##### Page text #####
It should be obvious that Europe’s attempts to forge a union out of dozens of nations that have existed for centuries is different from America’s, where a nation was created in a new land from scratch. Yet some American commentators insist on comparing Europe’s process of integration with their own.
Anne-Marie Slaughter, a former director of policy planning in the United States State Department and a prominent foreign policy analyst, reminisces about the federalist ambitions of the European Union’s founders and argues that the continent’s ongoing debt crisis, especially in Greece, is similar to America’s Civil War — “though one that, fortunately, is free of physical violence.”
Without statesmen and stateswomen able to articulate a vision of a shared future worth working and even sacrificing for, the side of unity may not win. Europe’s national anthem, a circle of stars and talk of fiscal rectitude and structural reforms cannot compete with the potent messages of the EU’s opponents.
Slaughter unfortunately dismisses Euroskepticism as something that appeals only to “those who feel threatened by migrants and those who are suffering as a result of austerity.”
This underestimates what Andrew Sullivan, a British blogger, has called Europe’s “blue-red culture war over modernity.”
“Blue Europe,” according to Sullivan, is “internationalist, globalized, metrosexual, secular, modern, multicultural” — the sort of place Slaughter would probably feel comfortable in. (As would this author.)
“Red Europe is noninterventionist, patriotic, more traditional, more sympathetic to faith, more comfortable in a homogeneous society.” It is a place European federalists can hardly understand.
“Blue” Europeans tend to be higher educated so they can compete globally. They are also comfortable traveling or moving for a job whereas the “reds” are less mobile and increasingly struggling to find work that matches their skills.
This is not simply the result of austerity; America has its own unemployed or underemployed working class in Rust Belt states like Indiana, Ohio, Pennsylvania and West Virginia where the mines and steel mills disappeared long ago and no new economy has taken their place.
“Mass immigration or migration across Europe,” writes Sullivan, has “only made things worse, leading to resentment and racism when it has occurred in already beleaguered working-class Europe. The emergence of an unassimilated Muslim population didn’t help things either.”
#####
**What this exercise asks:**
- 1) Write out the passage of the piece on European integration that opens with the words containing "It should be" and closes with "with their own.".
- 2) According to the piece on European integration, why should it be obvious that Europe's effort to build a union differs from America's?
- 3) Continue the piece on European integration, starting after its final sentence.
##### Extracted entries #####
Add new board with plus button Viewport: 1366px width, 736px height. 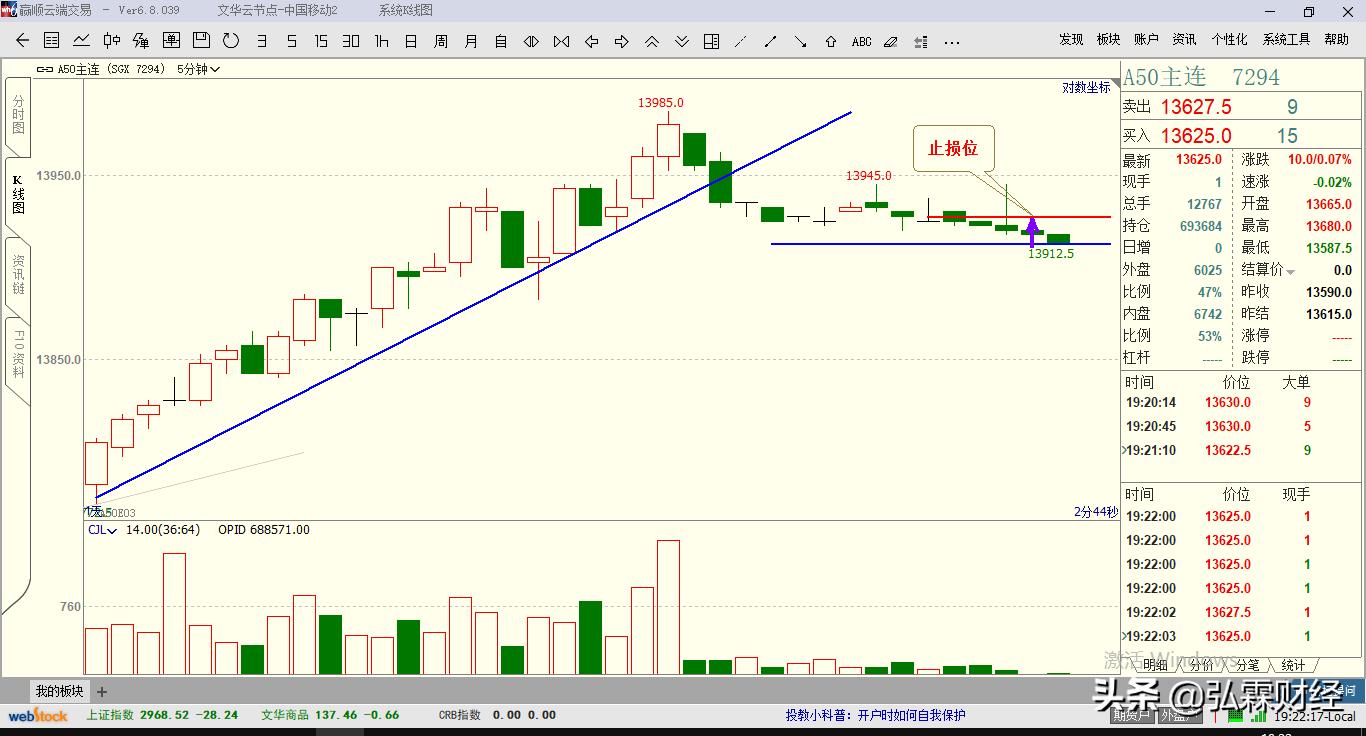[x=102, y=691]
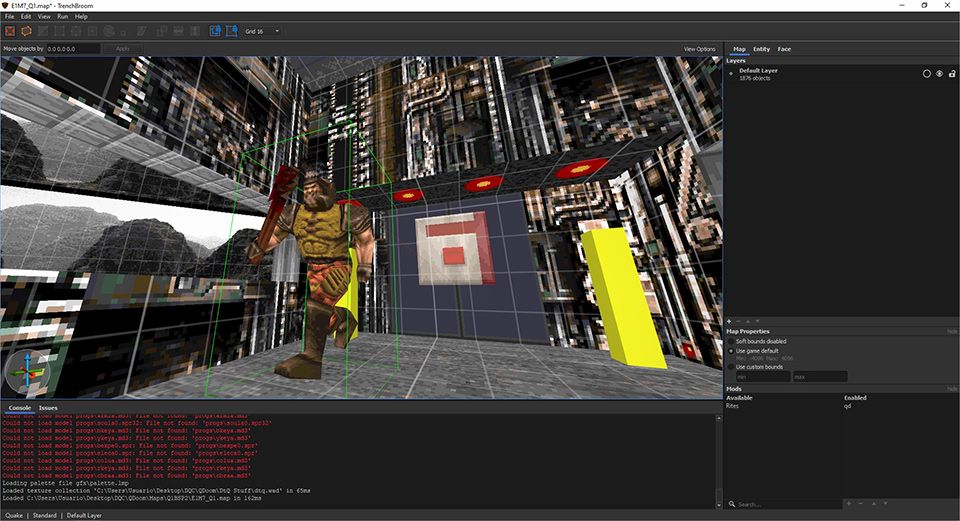Click the lock icon on Default Layer
This screenshot has height=521, width=960.
click(x=951, y=74)
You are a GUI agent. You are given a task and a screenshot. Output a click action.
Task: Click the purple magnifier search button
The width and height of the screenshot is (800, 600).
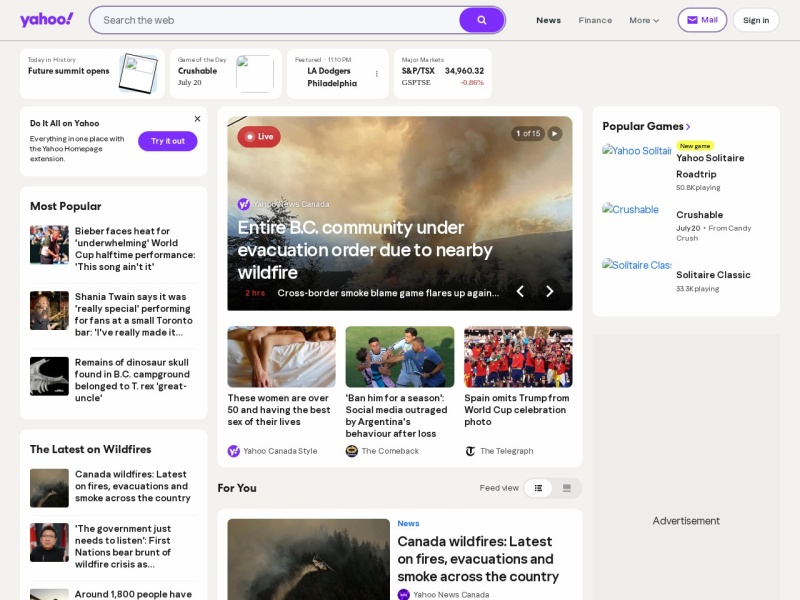click(x=481, y=20)
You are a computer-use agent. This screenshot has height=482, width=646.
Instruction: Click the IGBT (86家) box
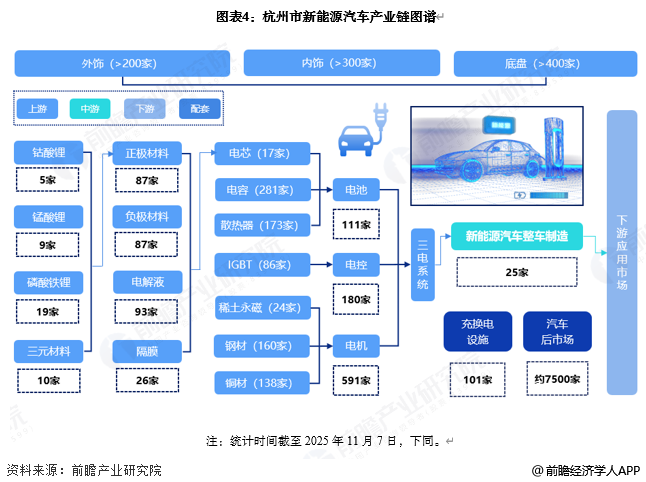(258, 265)
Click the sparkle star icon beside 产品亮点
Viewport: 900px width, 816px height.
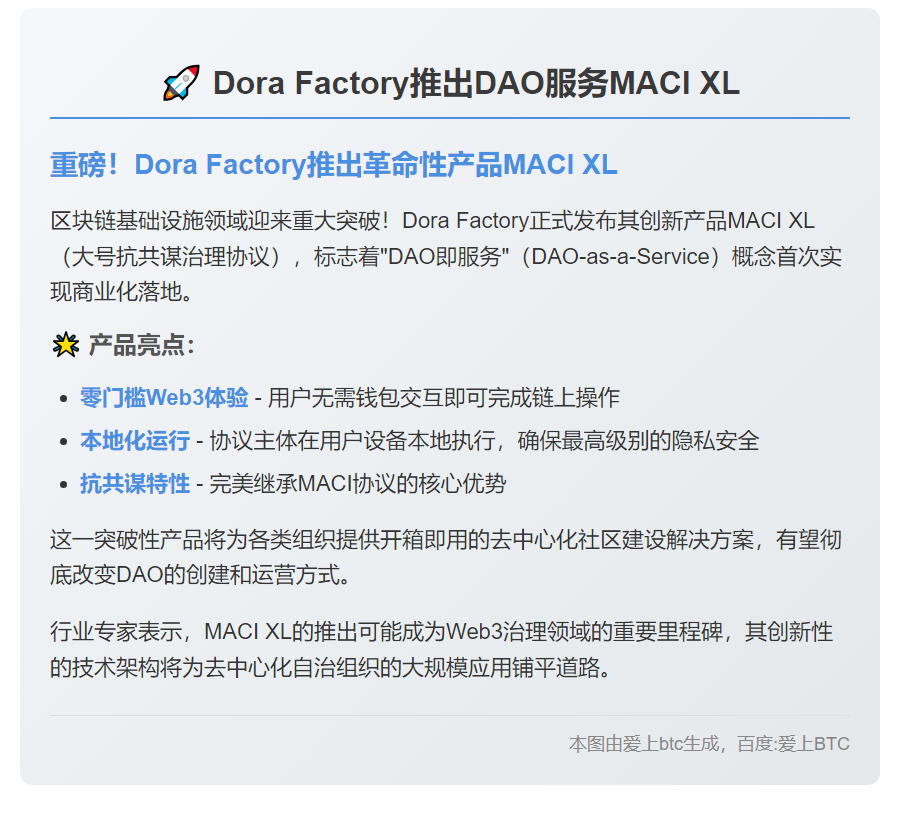coord(65,346)
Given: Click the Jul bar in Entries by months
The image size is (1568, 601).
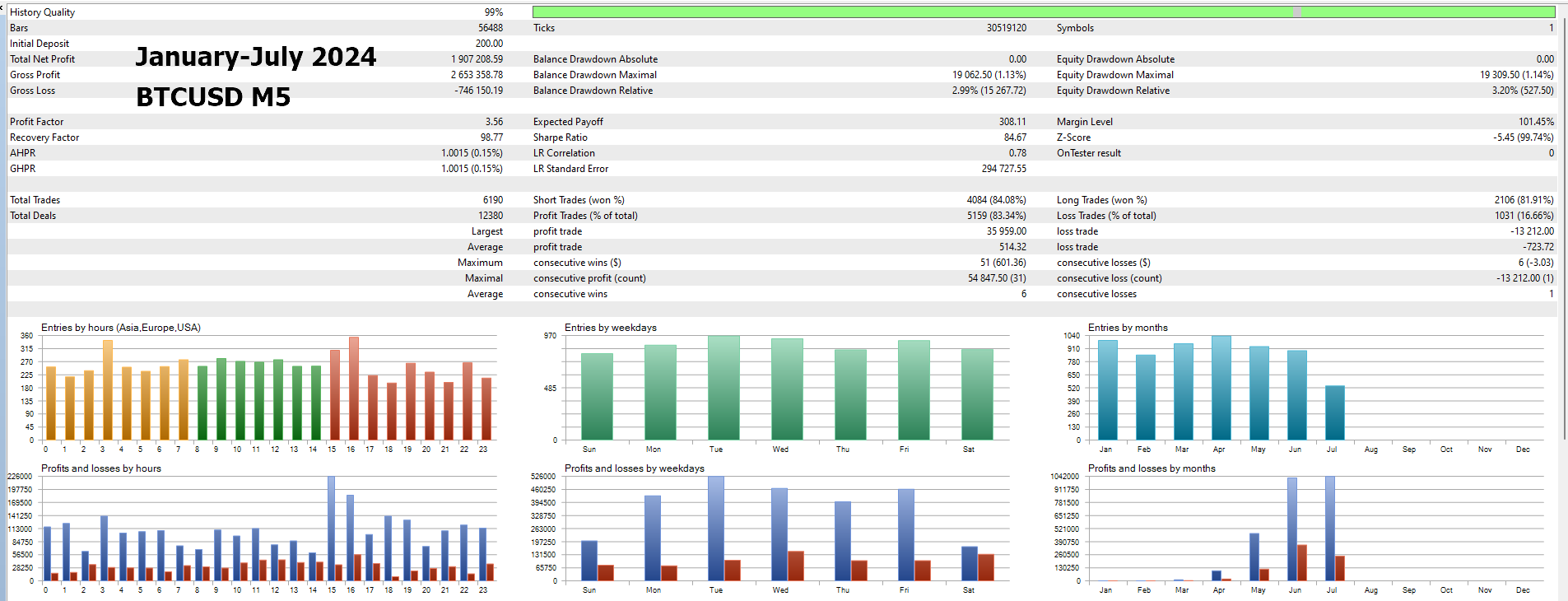Looking at the screenshot, I should 1334,412.
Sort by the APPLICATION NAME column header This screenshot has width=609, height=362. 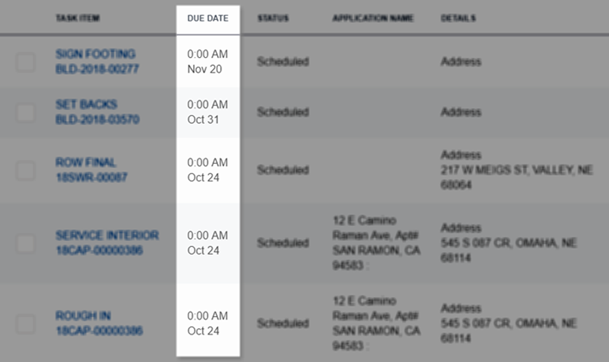pos(373,18)
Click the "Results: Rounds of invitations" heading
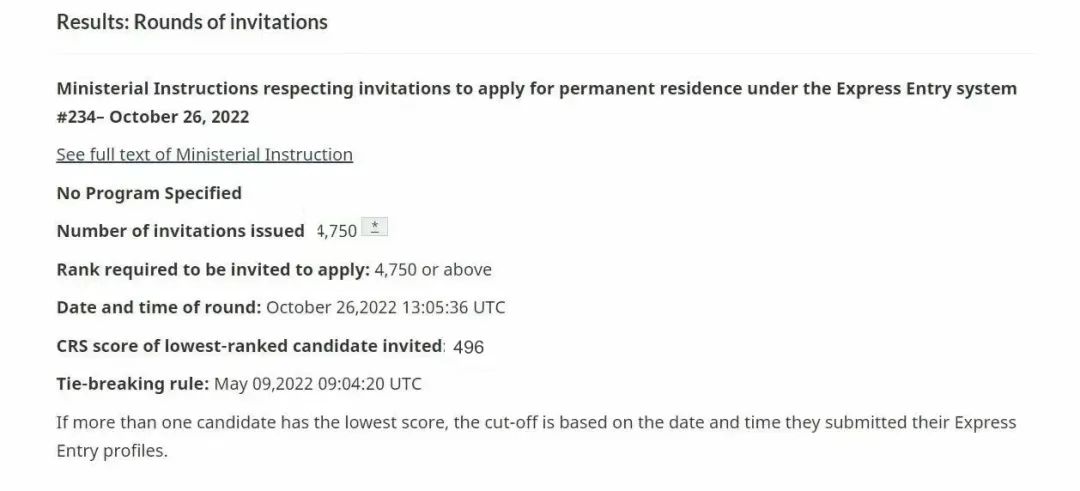Viewport: 1080px width, 491px height. pyautogui.click(x=192, y=21)
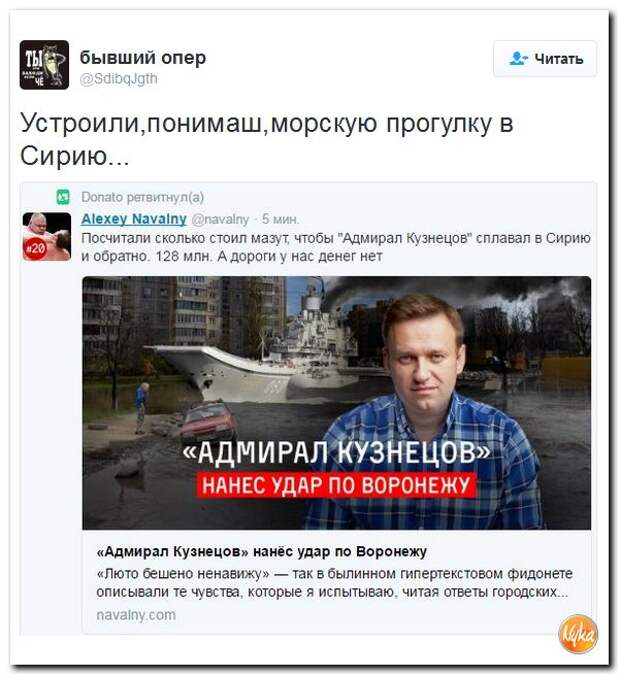Click the quoted tweet text about мазут

click(336, 247)
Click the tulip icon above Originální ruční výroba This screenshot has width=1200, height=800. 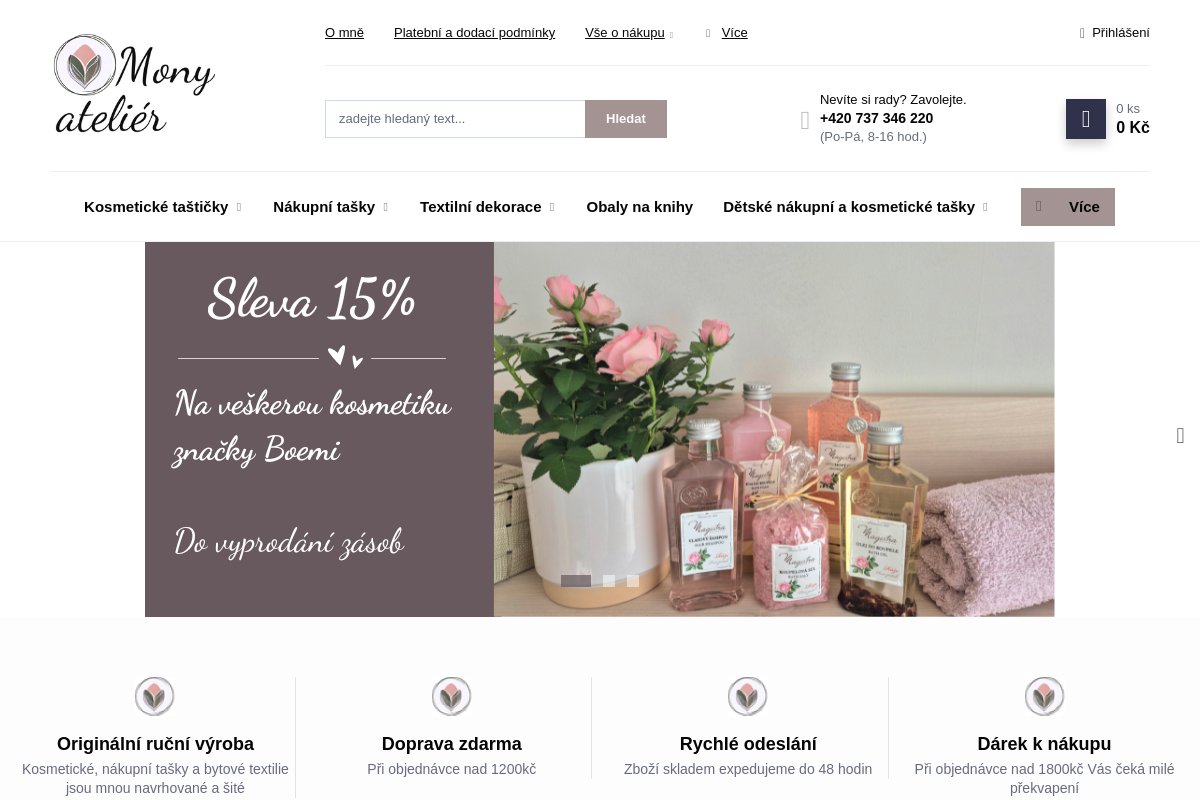(x=155, y=696)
#####
**Answer set:**
- 1)
It should be obvious that Europe’s attempts to forge a union out of dozens of nations that have existed for centuries is different from America’s, where a nation was created in a new land from scratch. Yet some American commentators insist on comparing Europe’s process of integration with their own.

- 2) Europe is trying to forge a union out of dozens of nations that have existed for centuries. America was a nation created in a new land from scratch.

- 3)
In the face of these challenges, European officials and politicians have done a poor job at defending such policies as the free movement of labor and goods across borders. Protectionist parties on the left and the right unfairly blame “Europe” for depressing employment in rich Western countries. Slaughter’s laments about their lack of “vision” ring true in this regard.
But maybe that’s also because the vision has become a reality?
The European Union exists. A lot of policy is made at the European level. Nineteen European countries share the same currency. If Slaughter, and those like her, want a Europe “which pools sovereignty sufficiently to benefit from being a powerful regional entity in a world of almost 200 countries while maintaining its members’ distinct languages and cultures” — they have it.
Most Europeans aren’t starry-eyed about it, though. They look to European politics with the same level of skepticism as they do to their national politics, as they should. Some leaders, like European Commission president Jean-Claude Juncker, readily admit they sometimes fool the public in the name of the European ideal. The European Parliament is filled with fanatics who, given the chance, would erase Europe’s distinct cultures and languages tomorrow to create “one Europe”. Little wonder the average European is mistrustful of their big ideas.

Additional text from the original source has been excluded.